One neighbor said that on the day she arrived at Country Creek, Bubba "supervised the movers." Another neighbor said it seemed that whenever she had a really bad day, Bubba was there to make her smile. Another resident, who had grown up in India, went for a walk with Bubba every day, she said.

But none of these people knew Bubba by the name Lindsay gave him: Benjamin Buford `Bubba' Dilks, in honor of a character in the movie "Forrest Gump."

He "could never keep a collar," Lindsay said, so he never wore a name tag. At his wake, neighbors swapped names they had given him over the two-plus years he had lived at Country Creek -- "Tigger," "Pumpkin," "Marmalade," "Snaggle Tooth," "Orange Juice" and several more.

Bubba had an adventurous life even before he became a Virginian. Lindsay adopted him from an animal shelter in Galesburg, Ill., while she was a student at Knox College there. Bubba spent the first three years of his life bumming around campus and surviving on typical college fare like pizza and beer, Lindsay said.

"One of the reasons he was so lovable was that he had a beer belly," Lindsay said. But he wasn't always a laugh-a-minute fellow.

"He had a little bit of Archie Bunker in him," Lindsay said. "He could be gruff and grumpy. Yet he would always seek people out.

"He just seemed to have that swagger. He was a citizen of the world."

During scraps on the street, Bubba lost a fang and an ear. But according to Lindsay, he never recoiled from people, as cats often do, and as damaged cats do even more often.

"He really brought a lot of people together," she said. In death as well as in life.

Why did some genius invent cash registers that don't display a total after a clerk has rung one up? I can't imagine a reason.

But as shoppers well know, about half the registers one encounters in the world of retail either don't show a total or show one only to the clerk. So we poor slobbering customers don't know how much we owe.

Dana King figures (accurately) that this should be an easy problem to solve. Clerks should "stop chewing their gum long enough" to tell customers what the bottom line says, he recommends.

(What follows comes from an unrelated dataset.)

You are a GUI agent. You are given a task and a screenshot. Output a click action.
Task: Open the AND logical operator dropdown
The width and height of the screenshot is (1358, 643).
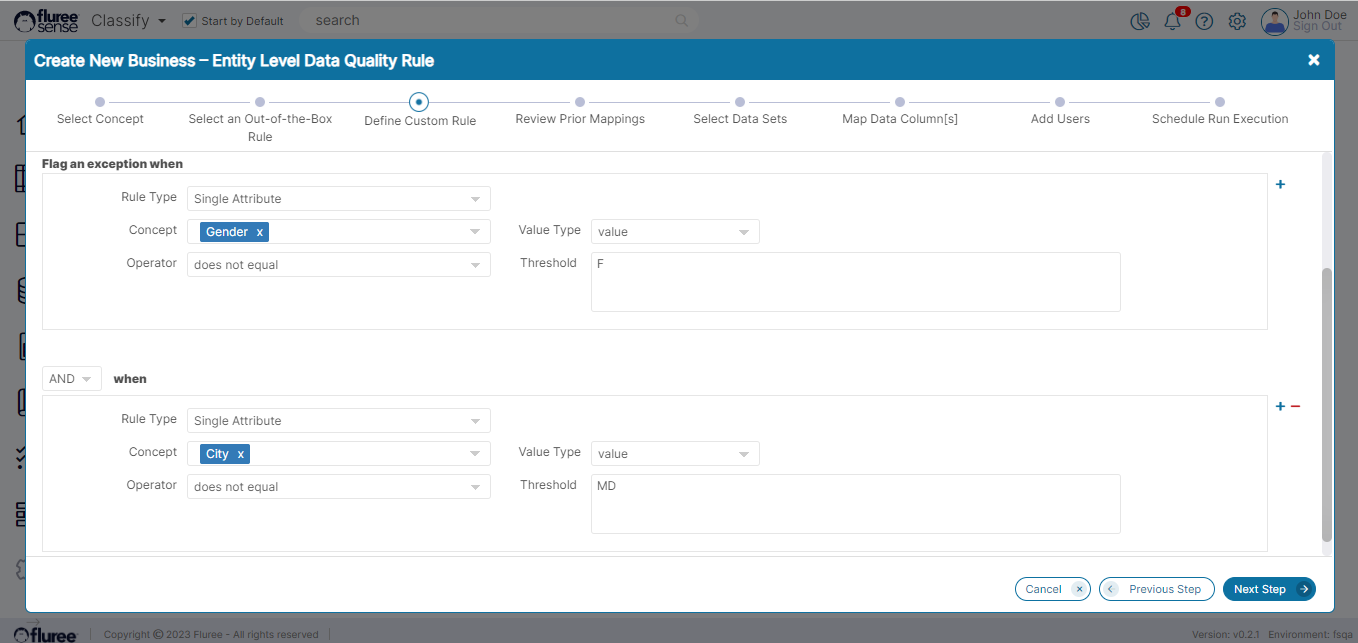coord(72,379)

Yet Dana says he seldom gets such service. "You're just supposed to know," he says.

I duck this issue by almost always paying for small retail purchases with a $10 or $20 bill. It's a surefire way to assemble enough singles for taxis and enough change for pay phones.

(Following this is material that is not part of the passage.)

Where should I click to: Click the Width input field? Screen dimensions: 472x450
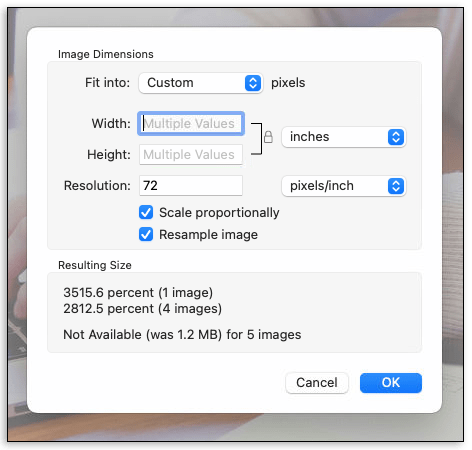point(191,124)
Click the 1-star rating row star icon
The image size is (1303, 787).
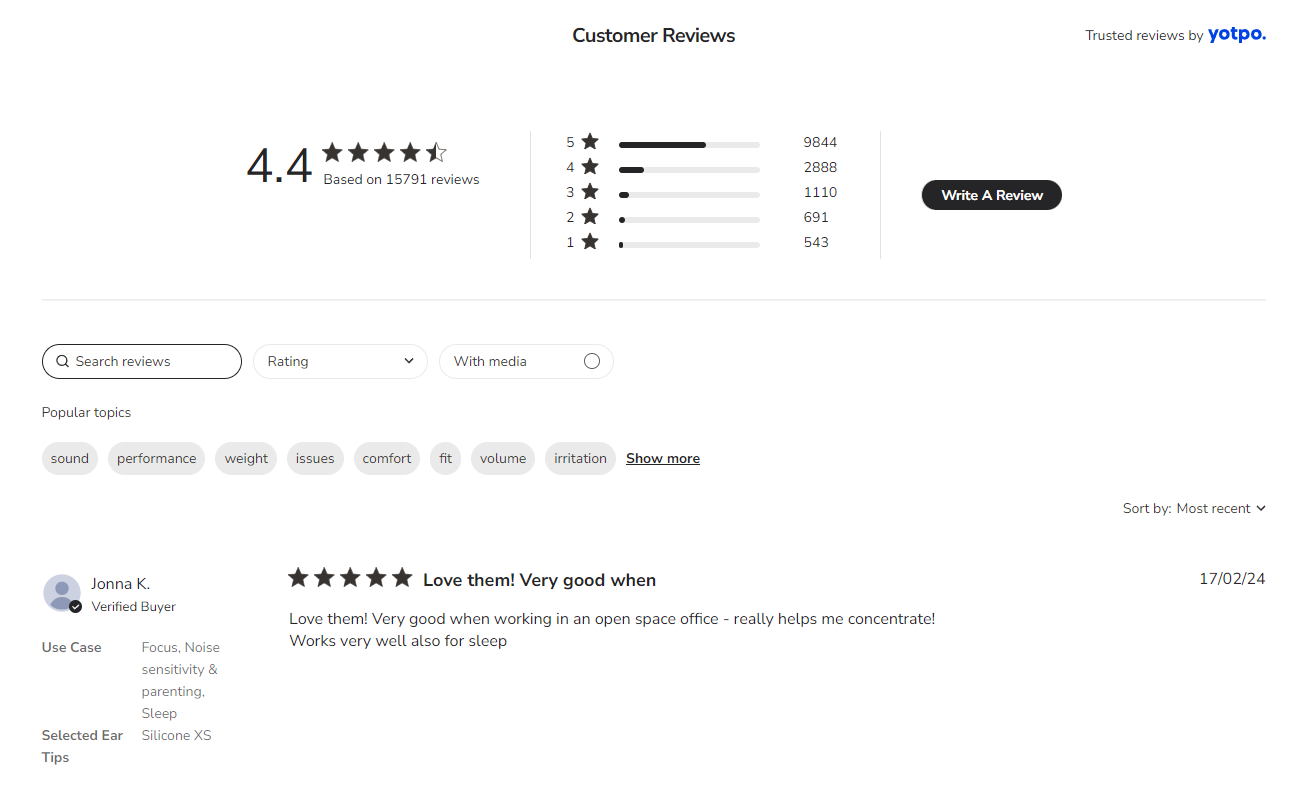pyautogui.click(x=590, y=242)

But Dana has provided me with another reason. It's a way not to have to guess what I owe. I just cover whatever the total might be.

Yes, I have to trust the clerk to make change accurately. But that happens close to 100 percent of the time. And if I don't think I've gotten enough dough in return, I can always ask for a receipt.

Still, Dana is absolutely right about being told a total. I hope his words will land with a thud on all cashiers. How hard is it to say, "three eighty-eight," gang?

The jury is still out on the new $20 bills, and I for one hope a verdict of guilty comes back.

The portrait of Andrew Jackson on the old $20 was dignified. The new one makes him look a bit wild-eyed, a bit desperate. Besides, the graphics on the new $20 look as if they were chosen by the inventor of Monopoly money. Way too loud and splashy.

Yet the worst aspect of the new $20s may be that they are new. As Ruth G. Adler, of Bethesda, points out, new bills have a tendency to stick together. "Some people may unknowingly be giving sales clerks $40 instead of a single $20," Ruth notes.

Her solution: Before making any purchases with new $20s, "separate all the bills and then bend one or two corners to prevent further stickiness."

If only Jackson's face appeared in the corner of the new $20. Then the Ruth Adler Crimp might make his face a little less haunted-looking.

Herm Albright says he recently saw a news story about illness. It reported that people who are cheerful and happy are able to resist disease much better than grumpy people.

Herm says this proves that the surly bird gets the germ.